WRITTEN INSTRUCTION: Copy verbatim the passage of the article on the Goldman bond-trading inquiry that starts with "The benchmark Treasury" and goes on through "of 1/8 point.".

DOCUMENT PASSAGE:
-----

Goldman May Be Charged Over Bond Trading, People Say (Update1) By Vicky Stamas Washington, March 29 (Bloomberg) -- Goldman Sachs Group Inc. has been notified that the Securities and Exchange Commission enforcement staff plans to pursue a case against the third-biggest securities firm for trading Treasury bonds based on inside information, a person familiar with the case said.
The agency began investigating Goldman after a consultant the firm had hired gave traders advance warning Oct. 31 that the U.S. Treasury Department would stop selling 30-year bonds. The $3 trillion Treasury market rallied, with the 30-year bond having its biggest one-day gain in 14 years.
The SEC notification, called a ``Wells notice,'' is one of the last steps before the agency's staff asks the commission to discipline a securities firm by filing a civil lawsuit or administrative proceeding.
``It means the staff has reached a conclusion, subject to your persuading them otherwise, that your client ought to be charged with some violation of the federal securities laws,'' said John Olson, senior partner at Gibson Dunn & Crutcher in Washington.
A case against Goldman would be the first insider-trading bond case in memory, some lawyers said. ``I'm not certain I can recall a single case involving bonds, but there's absolutely no reason that a case could not involve bonds,'' said Joel Seligman, dean of the Washington University School of Law. ``It can involve any security.''
Lucas Van Praag, a Goldman spokesman in New York, declined to comment, as did SEC enforcement chief Stephen M. Cutler and Treasury spokeswoman Betsy Holahan. The consultant hired by Goldman, Peter Davis, president of Davis Capital Investment Ideas, had no comment.
Davis also received a Wells notice, according to the person familiar with the case.
Explaining a Surge
Goldman spokesman Peter Dietlmaier said Nov. 12 that the firm was among the companies told of the Treasury's decision before the government announcement. The firm didn't engage in wrongful behavior and will assist authorities with an investigation, he said at the time.
The firm, the third largest by capital, wouldn't comment then on whether its traders tried to benefit from the information by buying bonds before the government's announcement. Securities laws prohibit trading on non-public information.
Davis said he told clients of the Treasury's decision to stop selling bonds, based on a press briefing he attended at 9 a.m. on Oct. 31, before the department made the announcement at 10 a.m. Government officials held the briefing, intended for reporters, on condition that the media not release the information until 10 a.m.
The Treasury itself posted the news on its Web site at 9:43 a.m., 17 minutes before the embargo ended.
The Davis leak helped explain a rise in prices that at the time dumbfounded traders and investors in the bond market, where $300 billion of securities trade daily.
The benchmark Treasury bond price jumped from 102 1/2 at 9:30 a.m. New York time, when the meeting with the press ended, to 104 at 10 a.m. By contrast, between 9 a.m. and 9:30 a.m., the bond traded within a range of 1/8 point.

-----

GIVEN DATA:
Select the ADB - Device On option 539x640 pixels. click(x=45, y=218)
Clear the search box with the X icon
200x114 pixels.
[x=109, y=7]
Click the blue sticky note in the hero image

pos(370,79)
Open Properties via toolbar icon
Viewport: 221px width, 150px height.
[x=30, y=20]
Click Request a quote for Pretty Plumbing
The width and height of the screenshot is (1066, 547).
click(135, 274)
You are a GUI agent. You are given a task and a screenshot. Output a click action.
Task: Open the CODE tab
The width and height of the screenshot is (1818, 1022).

-----

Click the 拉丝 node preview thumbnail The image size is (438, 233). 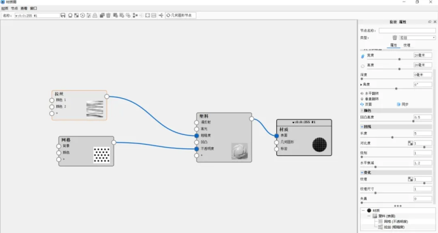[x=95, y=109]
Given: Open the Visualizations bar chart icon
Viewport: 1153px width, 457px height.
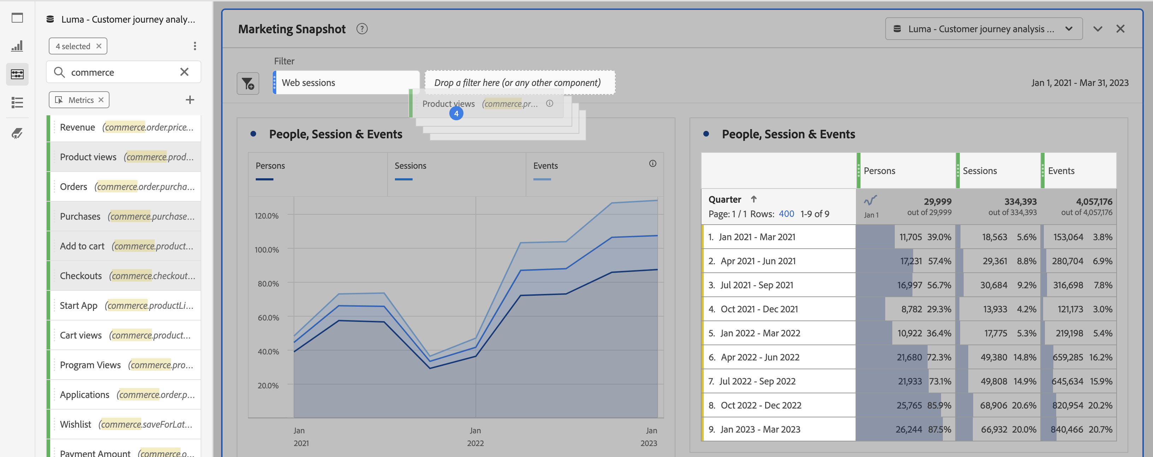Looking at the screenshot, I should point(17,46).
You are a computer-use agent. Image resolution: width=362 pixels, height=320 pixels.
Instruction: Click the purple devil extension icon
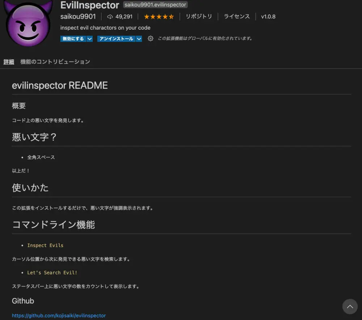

-----

EXERCISE SOLUTION:
The benchmark Treasury bond price jumped from 102 1/2 at 9:30 a.m. New York time, when the meeting with the press ended, to 104 at 10 a.m. By contrast, between 9 a.m. and 9:30 a.m., the bond traded within a range of 1/8 point.